Бурями, ливнями и временем корчевались тут деревья, падали на вечно влажную, устланную золотисто-зелеными мхами землю, медленно тлели, распространяя в непроглядных чащах пьянящий запах гнилой древесины, обрастали густой шубой серебристого мха; летом прятались в густых зарослях папоротника, нежной рябинки, буйно разросшегося чертополоха и еще многих разноцветных трав, и на зиму, словно в берлогу, зарывались в пожухлые стебли и исчезали под снегом. Спустя годы древесные стволы пропадали, будто растворялись в земле.

Сосны стояли стройные, похожие одна на другую, точно близнецы, без единого сучка на стволах, как будто кто-нибудь вытянул их могучей рукой к небу. Далеко в вышине шумели они густыми кронами. Со свистом сильных широких крыльев проносились между деревьями тетерева; прилепившись на крепких ветвях деревьев, неуклюже переминались на них с ноги на ногу, настороженно поводя толстыми шеями, тщательно осматривали лес из-под желтых припухлых бровей. А на болоте кричали журавли. Едва наступал вечер — их голоса будили лесные чащи, задорно и призывно отзывалось в лесу их громкое «курлы», перекрывая многоголосый приглушенный весенний гомон.

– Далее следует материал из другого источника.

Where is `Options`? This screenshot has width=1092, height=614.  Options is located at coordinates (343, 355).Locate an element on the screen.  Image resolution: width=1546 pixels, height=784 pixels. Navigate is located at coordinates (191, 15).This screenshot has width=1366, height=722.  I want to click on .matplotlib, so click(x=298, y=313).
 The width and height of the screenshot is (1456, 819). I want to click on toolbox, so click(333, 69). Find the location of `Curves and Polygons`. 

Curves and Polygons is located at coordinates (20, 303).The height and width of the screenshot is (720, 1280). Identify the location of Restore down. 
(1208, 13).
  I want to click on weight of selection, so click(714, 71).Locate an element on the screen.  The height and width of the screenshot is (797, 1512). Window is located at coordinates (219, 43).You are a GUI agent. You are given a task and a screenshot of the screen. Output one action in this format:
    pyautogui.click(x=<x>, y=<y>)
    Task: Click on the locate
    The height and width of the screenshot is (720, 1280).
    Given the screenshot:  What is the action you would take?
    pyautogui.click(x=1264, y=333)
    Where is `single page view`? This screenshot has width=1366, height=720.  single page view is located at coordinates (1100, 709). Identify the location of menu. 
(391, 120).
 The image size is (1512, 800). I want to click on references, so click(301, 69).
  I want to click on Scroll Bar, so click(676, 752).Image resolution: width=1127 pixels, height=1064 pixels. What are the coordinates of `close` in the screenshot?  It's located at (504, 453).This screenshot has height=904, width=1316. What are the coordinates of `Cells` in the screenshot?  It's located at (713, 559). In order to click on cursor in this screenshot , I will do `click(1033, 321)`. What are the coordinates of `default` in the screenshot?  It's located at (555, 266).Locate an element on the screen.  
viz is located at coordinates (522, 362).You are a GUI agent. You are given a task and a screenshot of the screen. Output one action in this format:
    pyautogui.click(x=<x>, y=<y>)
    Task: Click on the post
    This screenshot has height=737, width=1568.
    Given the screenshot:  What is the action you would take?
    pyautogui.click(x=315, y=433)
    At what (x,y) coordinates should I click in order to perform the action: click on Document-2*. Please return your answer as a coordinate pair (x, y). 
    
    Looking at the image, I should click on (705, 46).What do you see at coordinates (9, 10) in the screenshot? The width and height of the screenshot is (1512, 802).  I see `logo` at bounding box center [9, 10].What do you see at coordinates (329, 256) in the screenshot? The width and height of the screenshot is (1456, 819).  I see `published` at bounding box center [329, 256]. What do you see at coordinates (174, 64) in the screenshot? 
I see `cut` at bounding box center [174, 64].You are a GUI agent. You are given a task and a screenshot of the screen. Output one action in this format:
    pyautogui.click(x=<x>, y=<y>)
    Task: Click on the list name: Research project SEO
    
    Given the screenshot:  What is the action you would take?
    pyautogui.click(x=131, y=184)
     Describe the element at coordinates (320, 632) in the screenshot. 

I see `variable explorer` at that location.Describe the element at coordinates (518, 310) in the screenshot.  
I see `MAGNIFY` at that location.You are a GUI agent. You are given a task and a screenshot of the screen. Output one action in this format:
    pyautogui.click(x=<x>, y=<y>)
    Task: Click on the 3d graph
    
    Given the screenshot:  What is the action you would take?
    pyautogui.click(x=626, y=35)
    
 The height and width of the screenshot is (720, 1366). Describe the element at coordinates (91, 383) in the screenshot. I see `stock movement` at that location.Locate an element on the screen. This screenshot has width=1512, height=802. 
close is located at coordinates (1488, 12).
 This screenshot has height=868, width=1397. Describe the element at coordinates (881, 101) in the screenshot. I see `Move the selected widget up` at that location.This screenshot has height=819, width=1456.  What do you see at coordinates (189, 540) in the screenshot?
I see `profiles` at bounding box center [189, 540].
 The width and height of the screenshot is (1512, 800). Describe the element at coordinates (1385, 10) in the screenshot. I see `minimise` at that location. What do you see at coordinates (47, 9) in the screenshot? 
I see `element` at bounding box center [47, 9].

Одним только им известными тропами, запутанными дорогами пришли сюда партизаны, оживили лесную природу людским говором, нарушили покой извечных обитателей — здешних зверей и птиц.

Среди густой непролазной чащи вырос партизанский поселок с узкими неровными улицами, получившими даже свои названия, со старательно возведенными зимними жилищами. Молодой березовый лес в первые дни весны привлек своей красотой всеобщее внимание и незаметно превратился в партизанский парк, а также в своего рода подсобное хозяйство. Все крупные березы были подсечены и щедро пролились сладким березовым соком, который с удовольствием попивали все партизаны, ибо главный врач отряда вовремя сумел всем внушить, что это — ценнейший витаминный продукт. В березняке переплетались колючие стебельки ежевики, кое-где попадалась меднокорая малина; уже не один из отрядных интендантов подумывал о том, что в предосеннюю пору неплохо будет порадовать партизан пирогами с лесной ягодой.

А сегодня здесь, в этом чудесном березняке, что всего десяток дней как покрылся нежными листочками, среди густых кустов ежевики, безвольно распластавшись и корчась от боли на молодой траве, так настойчиво пробивавшей своими иголками путь к солнцу, — рожала женщина. Она до крови кусала посиневшие губы, чтобы не кричать, а недалеко от нее, прислоненная к стволу молодой березки, стояла винтовка.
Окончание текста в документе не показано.